Los medios de comunicación “convencionales” empiezan a reconocer que la guerra de Afganistán es una masacre sin sentido

Los medios de comunicación “convencionales” empiezan a reconocer que la guerra de Afganistán es una masacre sin sentido

Afganistán se hunde en el caos

El elevado número de víctimas civiles de las fuerzas internacionalesy la falta de desarrollo del país dificultan la lucha contra los talibanes.

ÁNGELES ESPINOSA (ENVIADA ESPECIAL) - Kabul

Tal vez nunca descubramos qué sucedió en Azizabad en la madrugada del pasado 22 de agosto. Sin embargo, el bombardeo de esa aldea de la provincia de Herat lleva camino de convertirse en el punto de inflexión en las relaciones entre el Gobierno de Afganistán y la comunidad internacional. Ese día, una patrulla conjunta de fuerzas estadounidenses y afganas seguía la pista de un presunto colaborador de Al Qaeda. Antes del amanecer llegaron a Azizabad. Los militares insisten en que les dispararon primero y afirman que, además de una treintena de talibanes, murieron entre cinco y siete civiles; pero las autoridades afganas afirman que el ataque fue un error y que dejó 96 civiles muertos, incluidos 60 niños y 15 mujeres. La ONU respalda la versión de las autoridades afganas.

Fue la gota que colmó el vaso. Después de meses de quejas por el elevado número de víctimas civiles que causan las tropas extranjeras en su lucha contra el terrorismo, el Gobierno de Hamid Karzai anunció una revisión de los acuerdos por los que esas fuerzas operan en Afganistán. «La presencia de la comunidad internacional en Afganistán debiera regularse sobre la base de tratados bilaterales», según el comunicado del Consejo de Ministros afgano. También pide que se establezcan límites a las fuerzas militares y «cesen de inmediato los ataques aéreos sobre objetivos civiles, los registros unilaterales de viviendas y las detenciones ilegales».

En julio, otro bombardeo estadounidense alcanzó una boda y causó 47 muertos, entre ellos la novia. No era la primera vez que las bombas interrumpían un casorio. Tras el mentís inicial, los militares pidieron disculpas. Pero el incidente de Azizabad, si se confirmaran las 96 muertes de civiles, sería el más grave desde el derrocamiento del régimen talibán en 2001.

«Tenemos que llegar al fondo del asunto», manifiesta el representante del secretario general de la ONU para Afganistán, Kai Eide. «No sobre cuántos muertos se produjeron, sino sobre cómo pudo ocurrir algo así y qué hacemos ahora», advierte este curtido diplomático noruego, que ordenó de inmediato su propia investigación. La rapidez y firmeza del informe, que básicamente corrobora la versión del Gobierno afgano al hablar de «pruebas creíbles» de la muerte de hasta 90 civiles, ha sacudido a las cancillerías de los países occidentales en Kabul.

LISTADO DE ORIGEN:

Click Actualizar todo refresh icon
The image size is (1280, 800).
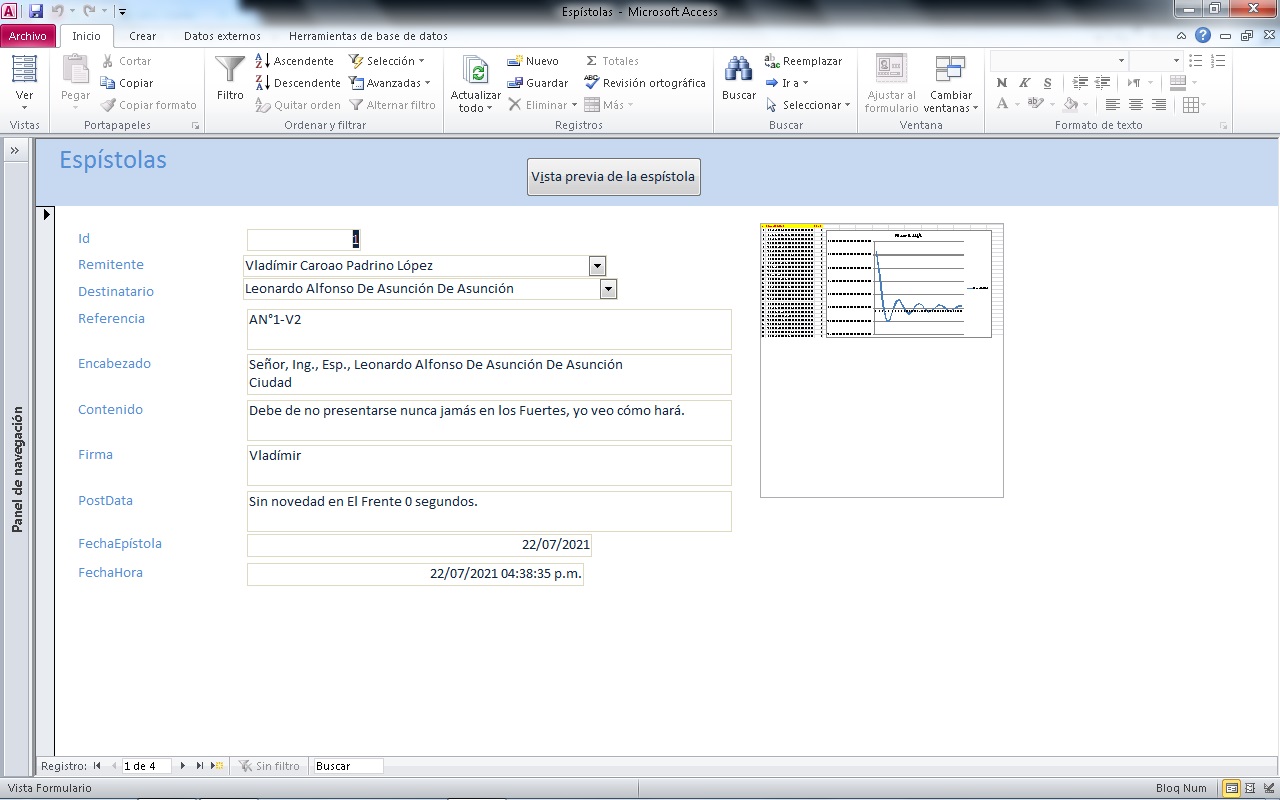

EJERCICIO PROPUESTO:
Según el extracto sobre Afganistán, ¿qué prácticas pide el Consejo de Ministros afgano que cesen de inmediato? Enumérelas todas.

SOLUCIÓN DEL EJERCICIO:
- Los ataques aéreos sobre objetivos civiles
- Los registros unilaterales de viviendas
- Las detenciones ilegales